Inside Agoda’s strategic push to reclaim workplace chemistry and human judgment from the digital void
- Josephine Tan
When Agoda relocated to a new office at One Bangkok in April, it did so on a scale that ran against the grain of the remote-first years. The 26,000-square-metre campus spans seven floors and brings close to 4,000 employees under a single roof, a footprint the online travel agency describes as engineered to attract tech talent and accelerate innovation.
For Paolo Inga, Chief Organisation and People Officer at Agoda, the move was less a property decision than a statement of belief about how work happens. “The move to One Bangkok was not a retreat from flexibility,” he tells HRM Asia. “It was a deliberate statement about how we believe great work actually happens.”
Culture, in his telling, is built in the in-between moments. “The corridor conversation after a difficult meeting, the junior employee who catches something a senior person missed because they happened to be in the same room,” he says. “Those moments are the infrastructure of a high-trust organisation.” It is the kind of informal collision, he argues, that a digital-first environment struggles to replicate.
Agoda employs people from more than 90 nationalities and remains committed to flexible working, Inga notes. But without the right connective environment, he cautions, “collaboration, creativity, and mental wellbeing cannot flourish.” The wager is that a shared campus gives a diverse, distributed workforce exactly that.
The timing places Agoda within a wider regional pattern. Asia-Pacific has led the global return-to-office shift, and CBRE’s 2025 occupier survey found that 42% of organisations in the region planned to expand their office footprint over the next three years, against around a fifth expecting to reduce space.
What AI can execute – and what it can’t decide
If the office question is one half of Inga’s people agenda, AI is the other, and here his argument is about continuity rather than rupture. HR, as he defines it, “is about shaping and enhancing the outcome of the organisation we all work for,” and the human element has leveraged technology to multiply its output since the Industrial Revolution. AI, he says, has not changed that paradigm so much as “dramatically accelerated” it. More than 70% of Agoda’s employees already use generative AI (GenAI) productivity tools, and within HR he sees the technology streamlining screening, reducing administrative load and bringing consistency to early-stage evaluation.
What it will not do, he insists, is decide. The choices about culture, values and who an organisation hires, develops and promotes remain firmly with management and HR. “It can execute but not decide the key values,” he says. “That is where human leadership earns its keep.”
That division of labour is becoming a common theme as AI moves from experiment to infrastructure. Gartner has reported that one in two HR leaders has now deployed GenAI in their function, while SHRM’s 2026 research found that adoption has more often shifted job responsibilities and opened reskilling opportunities than displaced employees outright.

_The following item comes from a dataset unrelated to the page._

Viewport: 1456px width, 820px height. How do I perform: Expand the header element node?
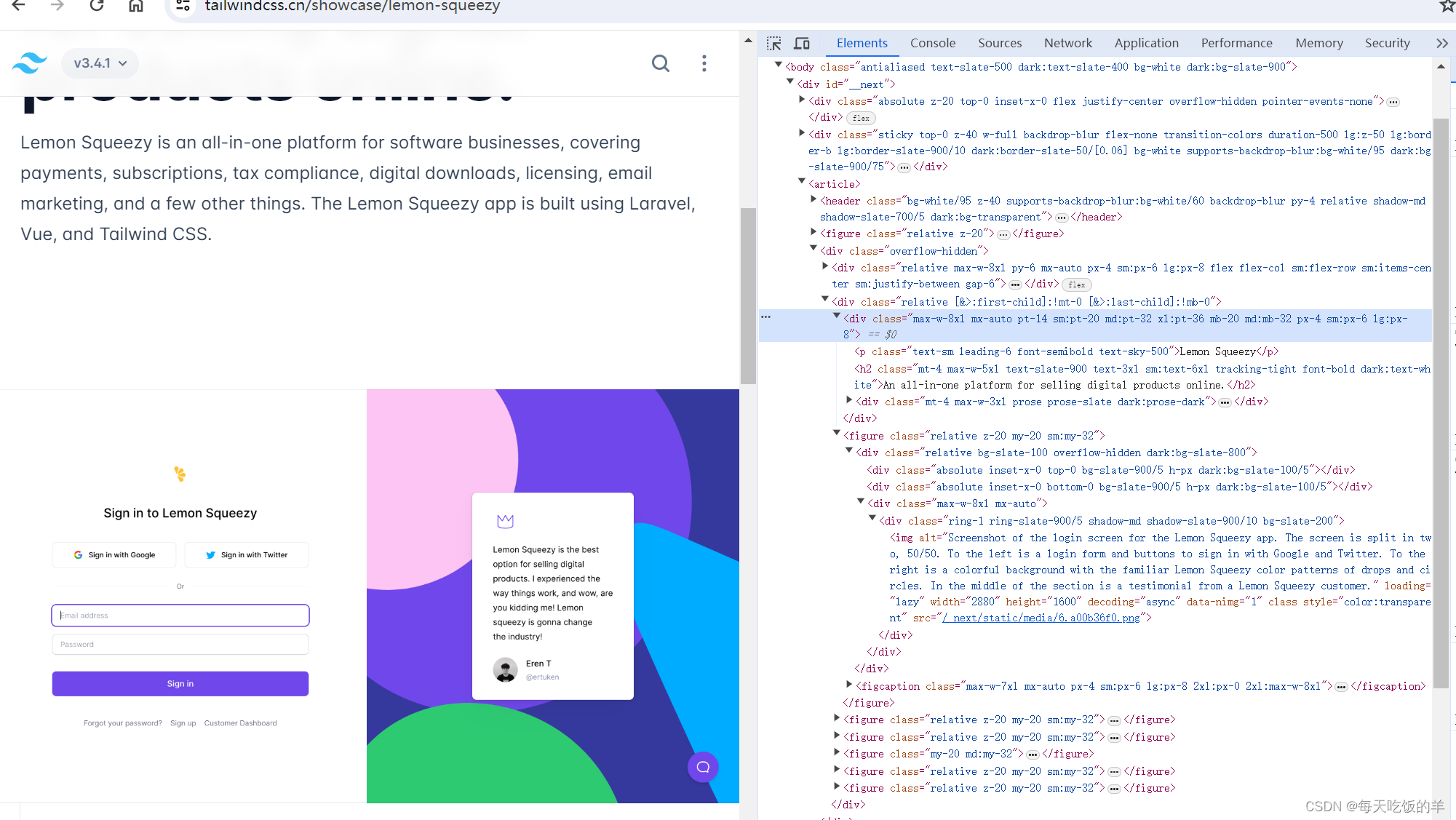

Reskilling is where Inga’s thinking turns to workforce planning, an exercise he believes can no longer run as an annual headcount cycle. Automation will steadily absorb simpler, repetitive tasks, he says, much as earlier waves of technology did – a trend he likens to household innovations such as the washing machine replacing manual labour. “The key for all of us is to remain flexible and continue building skills that stay ahead of what I would call the ‘automation line,’” he says.

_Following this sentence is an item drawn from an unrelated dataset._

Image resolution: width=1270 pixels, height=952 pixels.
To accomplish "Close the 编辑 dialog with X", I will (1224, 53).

He is equally focused on timing. “There is always a gap between the moment technology increases productivity and the moment people are retained, reskilled, and able to move into new forms of work,” he says. That lag, in his view, is the argument for staying ahead of the curve rather than reacting too late.

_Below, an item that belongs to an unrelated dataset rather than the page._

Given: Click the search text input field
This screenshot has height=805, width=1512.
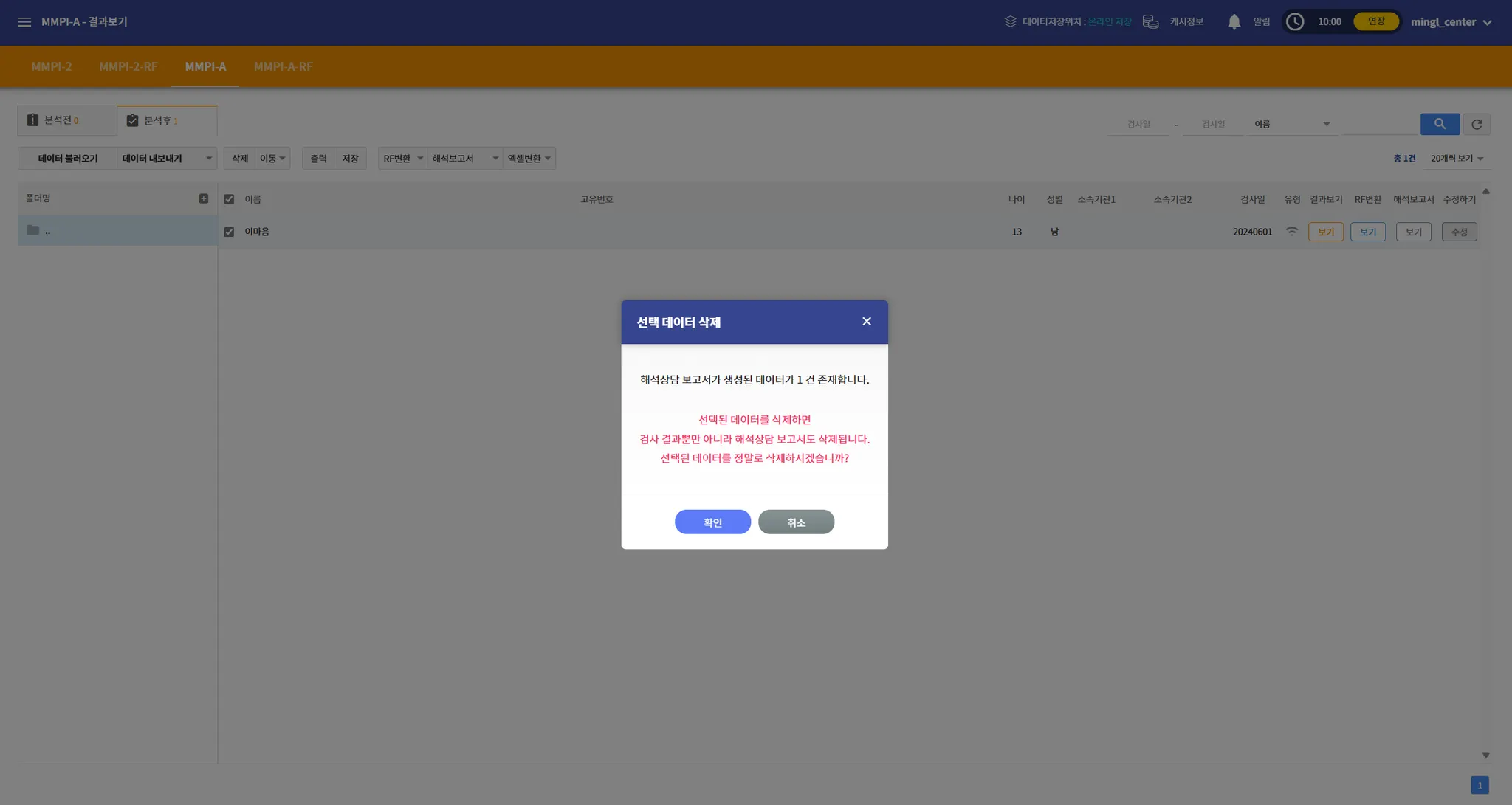Looking at the screenshot, I should [1379, 124].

Asked how people leadership might look a decade from now, Inga draws a sharp line between mechanics and meaning. “The mechanics of HR will be largely unrecognisable,” he predicts – scheduling, onboarding, compliance and benefits administration all made far more efficient as AI is built into them.
What endures is the focus on the human element: HR as advisor, coach and cultural ambassador for the organisation and its values. Leaders who create psychological safety, he adds, will matter as much as ever. “You can automate a performance dashboard,” he says, “but you cannot automate the trust that allows someone to say they made a mistake or that they need help.”
It is a framing that turns the familiar anxiety about automation around. For Inga, the more that AI absorbs the routine of work, the more weight falls on the question it cannot settle for anyone. “As AI handles more of the what and the how,” he concludes, “the question of meaning will only become more important.”